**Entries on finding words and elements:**
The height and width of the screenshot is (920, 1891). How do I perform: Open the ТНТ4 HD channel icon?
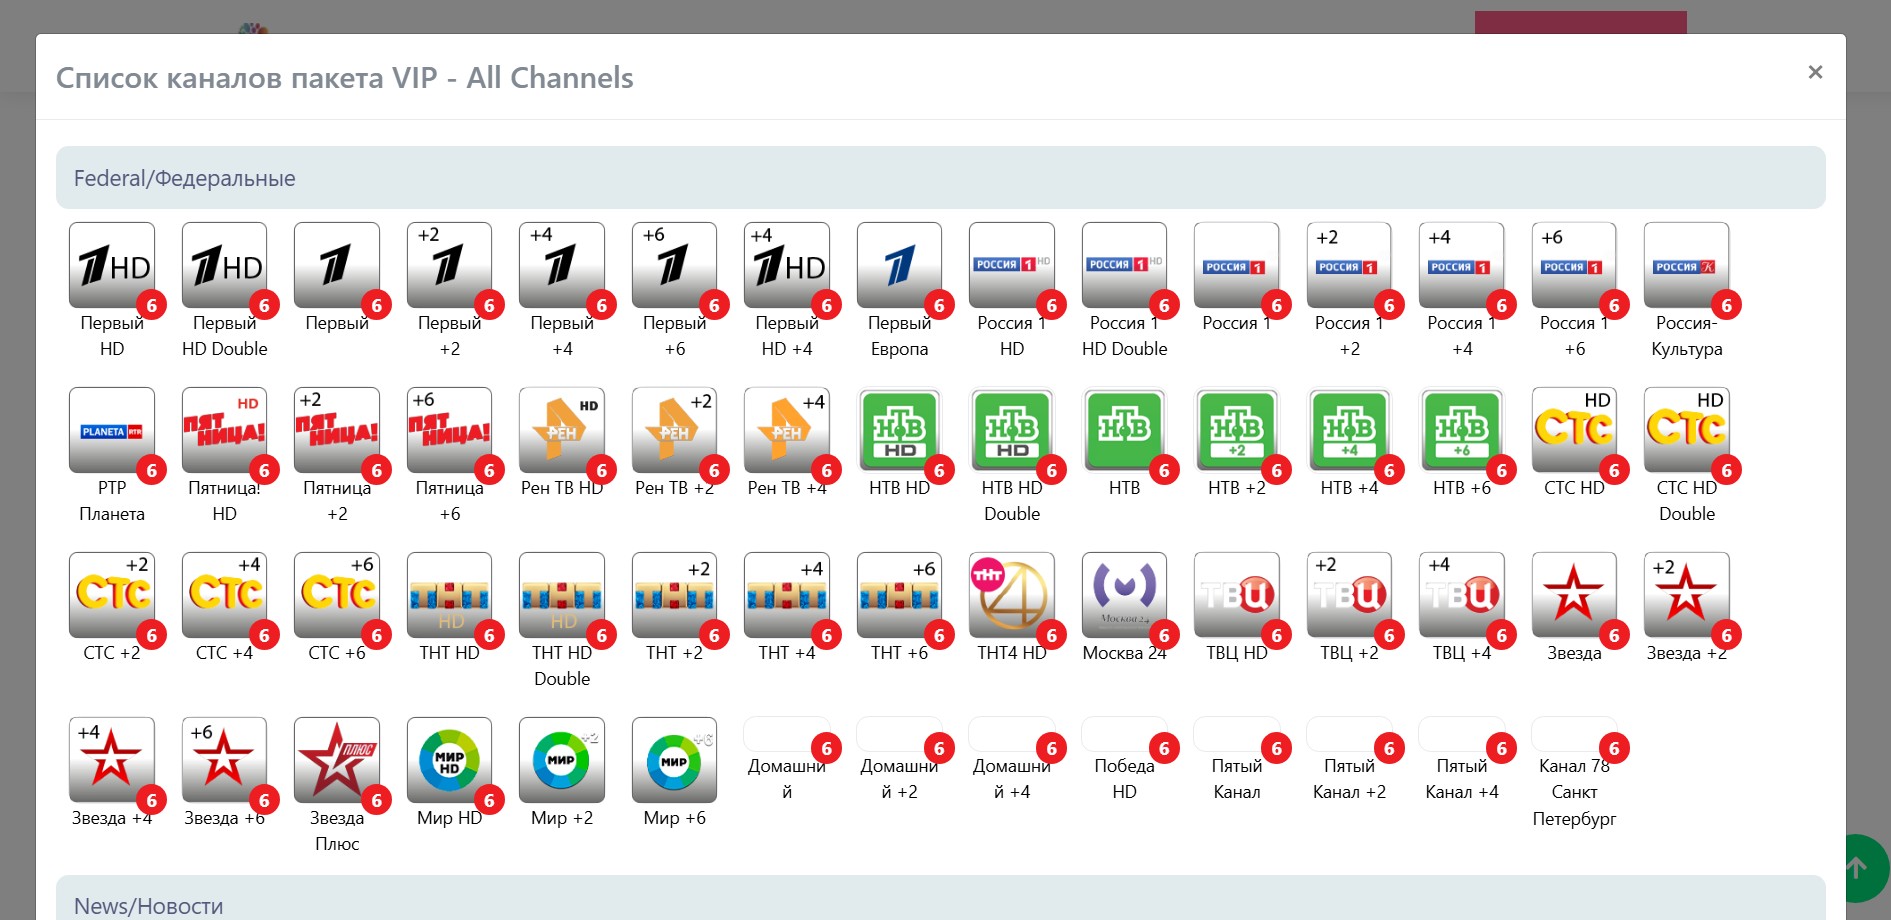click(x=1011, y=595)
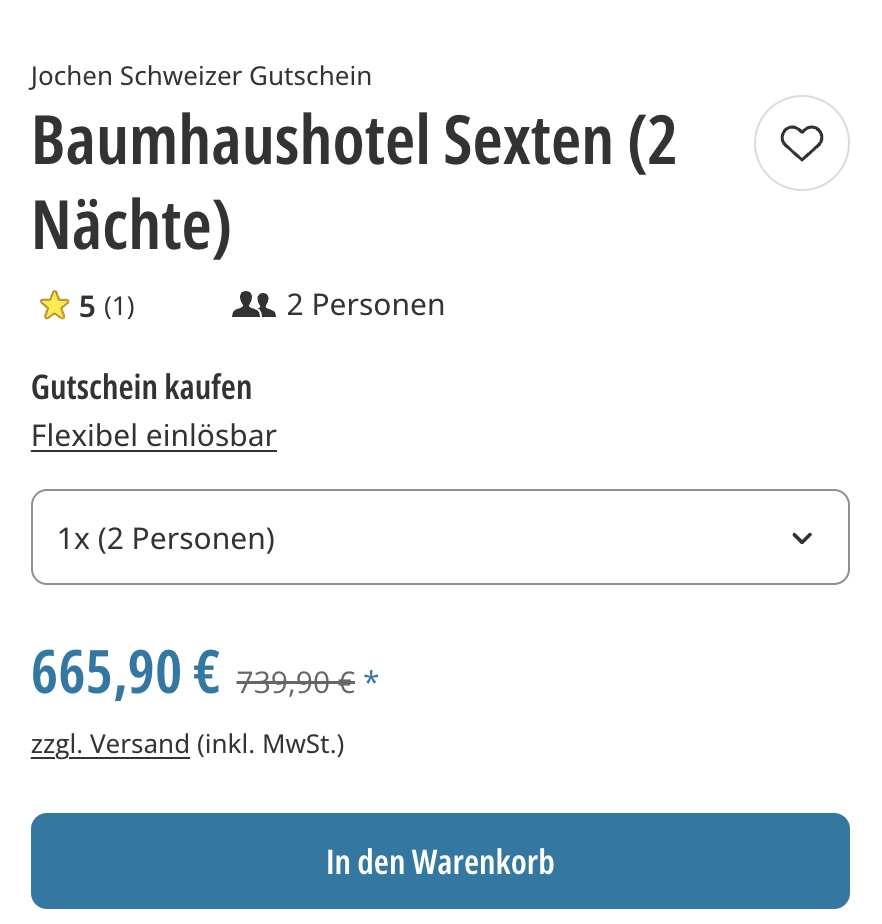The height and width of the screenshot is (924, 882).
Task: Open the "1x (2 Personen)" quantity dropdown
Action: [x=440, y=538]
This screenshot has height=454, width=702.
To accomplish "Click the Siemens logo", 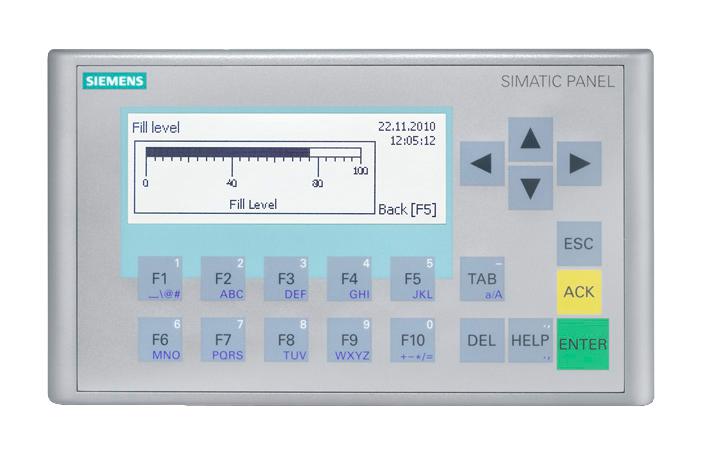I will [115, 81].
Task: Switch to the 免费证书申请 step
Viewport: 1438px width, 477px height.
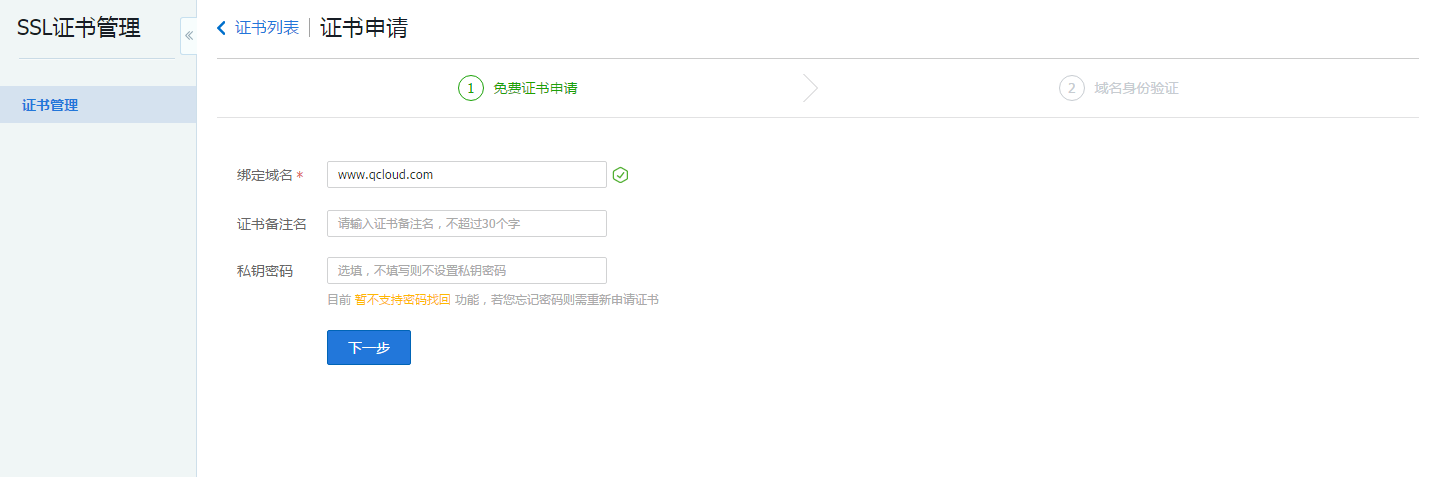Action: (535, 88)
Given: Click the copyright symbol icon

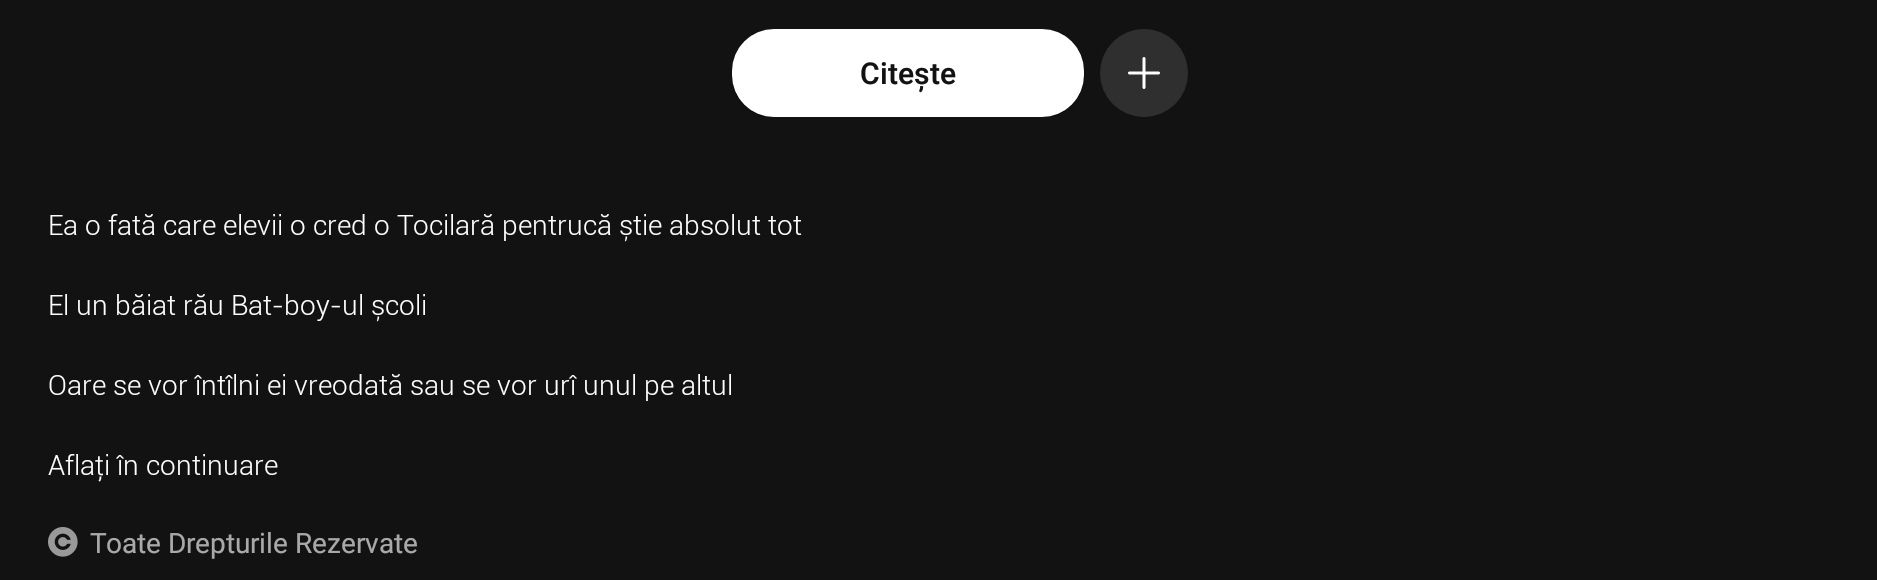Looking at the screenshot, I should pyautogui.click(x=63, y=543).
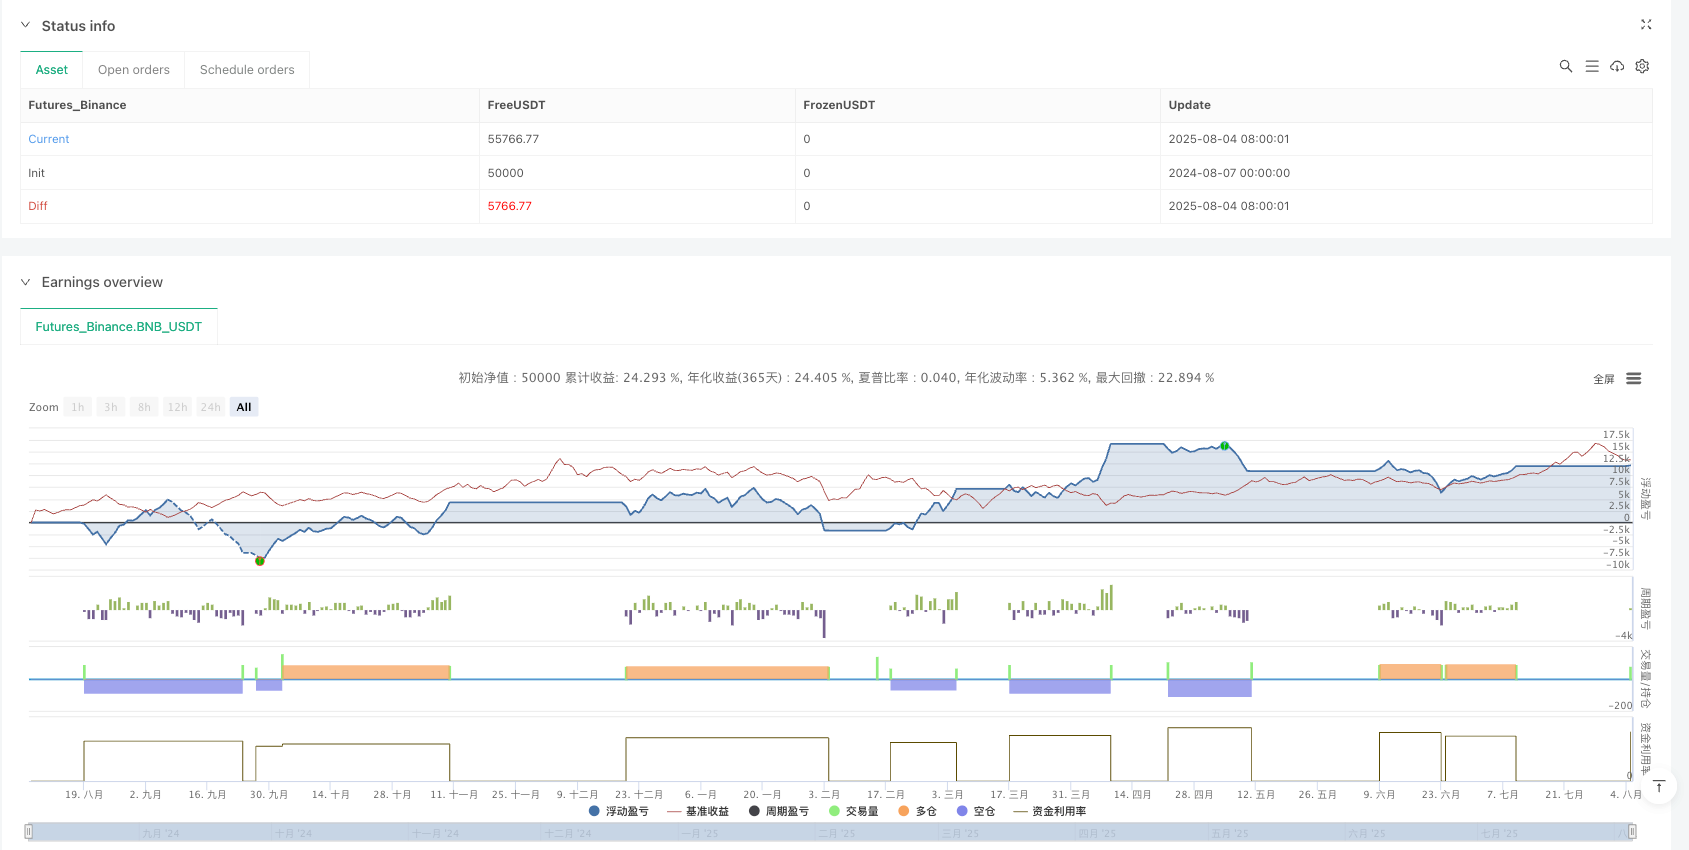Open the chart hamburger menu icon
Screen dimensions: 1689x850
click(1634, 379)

**WHAT IS ASKED:** Repeat the records verbatim, beginning at the line that contains "Task: Switch to the 免费证书申请 step" and continuing through the end of the records. Leave the pictures out of your answer.

**CORRECT RESPONSE:**
Task: Switch to the 免费证书申请 step
Viewport: 1438px width, 477px height.
Action: (535, 88)
Given: Click the copyright symbol icon

Looking at the screenshot, I should pyautogui.click(x=63, y=543).
Open the chart hamburger menu icon
Screen dimensions: 1689x850
click(1634, 379)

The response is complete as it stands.